Il faut alors éplucher l’IA, tel un oignon, pour comprendre les différents mécanismes qui la composent. Débutons par la première couche : le machine learning.
Comparaison du fonctionnement de l’IA à un oignon

2. Qu’est ce que le Machine-Learning ?
🤖 Définissons le sujet
Le machine learning, ou apprentissage automatique en français, constitue la première strate technologique de l’intelligence artificielle. Concrètement, il s’agit d’une méthode qui permet aux machines d’apprendre par elles-mêmes à partir de données, sans qu’un développeur ait besoin de programmer manuellement chaque règle ou chaque scénario possible.
Pour bien saisir cette nuance, prenons un exemple simple. Dans la programmation classique, un développeur devrait explicitement écrire : “si l’email contient le mot ‘loterie’ et provient d’une adresse inconnue, alors c’est un spam”. Avec le machine learning, on montre au système des milliers d’emails préalablement identifiés comme spams ou non-spams, et l’algorithme découvre lui-même les patterns récurrents qui caractérisent un message indésirable. Cette capacité d’auto-apprentissage change radicalement la donne.

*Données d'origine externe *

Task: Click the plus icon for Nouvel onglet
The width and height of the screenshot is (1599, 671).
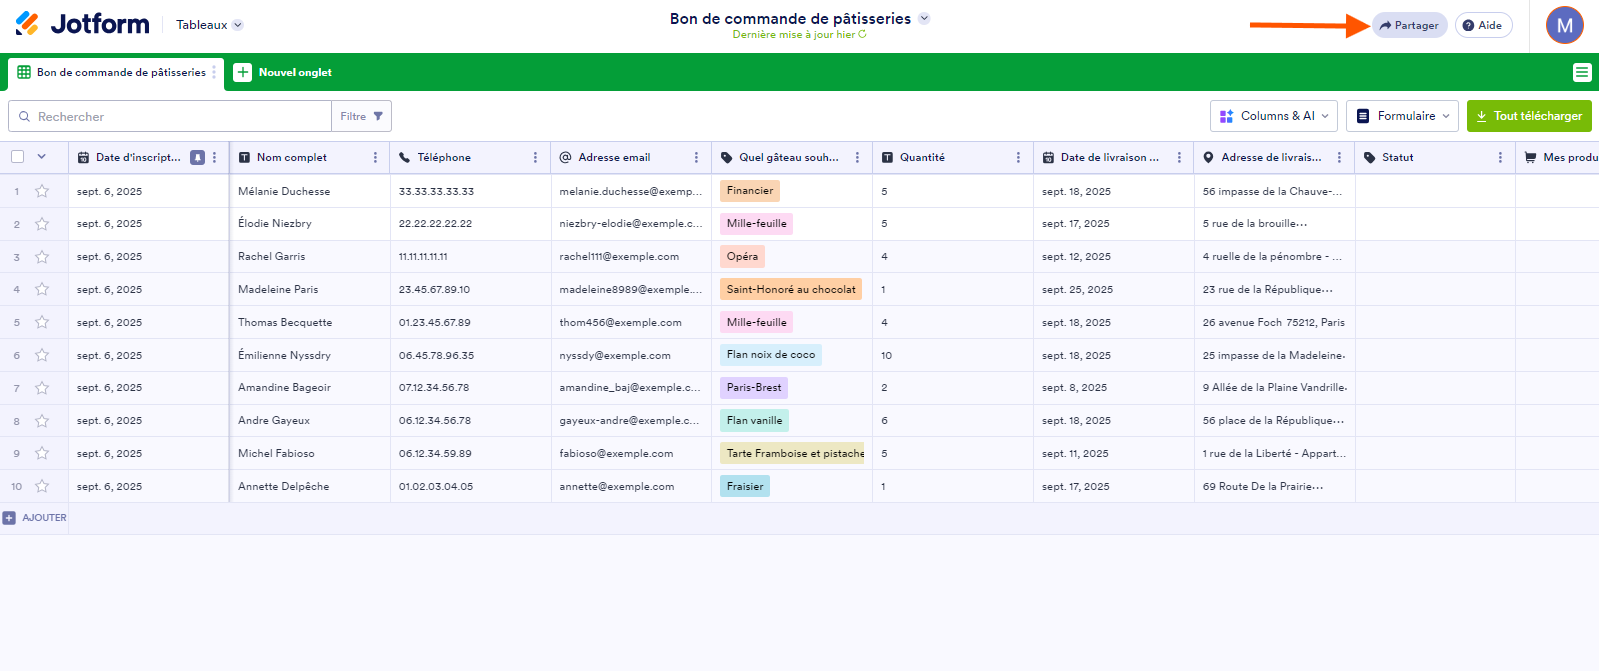Action: (243, 72)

Le fonctionnement repose sur trois phases distinctes.
- D’abord, la collecte de données : des centaines, des milliers, parfois des millions d’exemples sont rassemblés.
- Ensuite vient l’entraînement : l’algorithme passe au crible ces données pour y détecter des motifs, des corrélations, des tendances.
- Enfin, la prédiction : une fois rodé, le système peut analyser de nouvelles données qu’il n’a jamais vues et prendre des décisions cohérentes.
Au-delà de la détection de spam, cette technologie infiltre désormais notre quotidien bien plus qu’on ne l’imagine. Lorsque Netflix vous suggère une série qui semble taillée sur mesure pour vos goûts, c’est du machine learning à l’œuvre. Le système a mémorisé ce que vous avez regardé, aimé, interrompu, et compare votre profil à des millions d’autres utilisateurs pour affiner ses recommandations. Plus vous utilisez la plateforme, plus l’algorithme cerne vos préférences. Cette même logique s’applique dans le e-commerce lorsque des articles vous sont suggérés.
Des technologies comme Google Maps, Waze ou CityMapper s’appuient également sur cette technologie pour prédire vos temps de trajet. L’application agrège les données de millions de conducteurs en temps réel, apprend quels axes sont généralement saturés à telle ou telle heure, et peut ainsi anticiper votre heure d’arrivée avec précision. Le secteur médical tire aussi profit de ces avancées. Certains algorithmes, entraînés sur des dizaines de milliers de radiographies, permettent de détecter des signes de cancer ou d’anomalies.
Ces exemples permettent de mieux visualiser ce qu’est le machine learning, qui demeure l’une des couches les plus concrètes de l’intelligence artificielle. Mais, pour établir de telles connexions, le machine learning s’appuie sur une architecture particulière : les réseaux de neurones artificiels.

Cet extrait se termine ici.